Seine »subversive Verunsicherungspädagogik« fordere vor allem schlagfertige Sozialarbeiter und Pädagogen. Solche, die sich gründlich mit der Ideologie der Rechten auseinander setzen um diese dann mit Widersprüchen in ihrem Denken und Handeln zu konfrontieren. Und somit zum Nachdenken anzuregen. Ingo Hasselmann sei ein prominenter Beleg dafür, dass sein Ansatz tatsächlich etwas bewirken kann, so Osborg. Denn für den Aussteiger aus der rechten Szene seien die Dreharbeiten zu dem Dokumentarfilm »Von Beruf Neonazi« ein wichtiger Anstoß für seine Entschluss gewesen, die Szene zu verlassen. In dem Film wird Hasselmann mit Widersprüchen in der rechtsradikalen Ideologie konfrontiert, ohne dass seine Aussagen vordergründig bewerten werden.
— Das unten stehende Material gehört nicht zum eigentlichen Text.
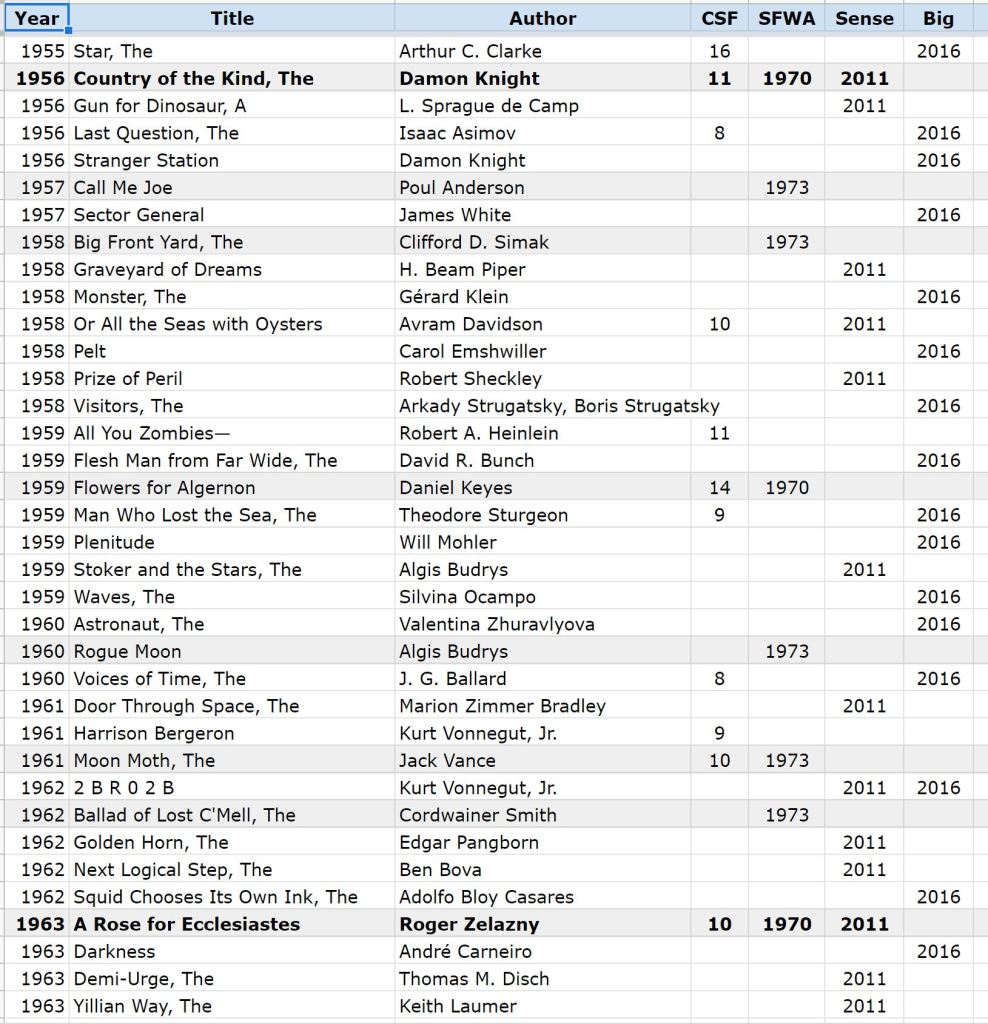Select the CSF column header
This screenshot has height=1024, width=988.
(719, 18)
Osborgs sieht seine Methode als Ergänzung für bereits bestehende Präventivmaßnahmen und hat primär Jugendliche im Blick, die zur Hasskultur neigen, starke Vorurteile pflegen sowie aggressives Verhalten an den Tag legen. Diese »Gefährdeten« verfügten nämlich meist über lose Kontakte zur rechten Szene. Teils hätten sie durch Schulungen in rechten Kameradschaften Bruchstücke der Nazi-Ideologie bereits verinnerlicht und seien »auf die argumentative Überlegenheit über Diskussionspartner« gedrillt, so Osborg. Hier wiege es besonders schwer, wenn Sozialpädagogen mit ihren leider oft nur mangelnden, eher allgemeinen historischen Kenntnissen den von Details gespickten Phrasen der Gegenseite kaum etwas entgegensetzen können.
An dieser Stelle helfe nur, sich weiterzubilden und mit einer neugierig-neutralen Haltung den Jugendlichen Löcher in den Bauch fragen, empfiehlt der Professor für Sozialpädagogik. Beispielsweise der dumpfen Vorstellung vom »sauberen und anständigen Deutschen« deren eigenen Alkoholkonsum oder - noch besser - Hitlers und Görings Kokainabhängigkeit entgegensetzen. Dem Hass auf vermeintlich Asoziale und Kriminelle solle man - so belegt - Vergehen rechter Jugendlicher gegenüberstellen, bei denen es sich oft um Körperverletzung handelt. Am geeignetsten für solche Debatten hält Osborg Lagerfeuerromantik, um dann im übertragenen Sinn »wie ein Partisan in die feindliche Linie reingehen und ein paar Minen legen« - freilich auf geistiger Ebene.
Manch erfahrener Sozialpädagoge bemängelte bei dem von der Friedrich-Ebert-Stiftung veranstalteten Workshop allerdings, dass Osborgs Ideen im Grunde nicht neu seien, sondern Ansätzen bereits angewendet würden. Das wirkliche Problem liege in der Gesellschaft, die »keine guten Werte« vermittle, wenn etwa Asylbewerber abgeschoben werden oder Zuwanderung abgelehnt wird. In einem Punkt immerhin waren sich alle einig: Da im Bezirk Treptow-Köpenick - neben Lichtenberg, Marzahn-Hellersdorf und Pankow führend, was Probleme mit Rechtsextremisten in Berlin angeht - in einem Monat die dort ansässige Bundeszentrale der NPD ein so genanntes »Nationales Bildungszentrum« eröffnen will, müsse es viel mehr Gegenveranstaltungen geben, die Zeichen gegen Rechts setzen.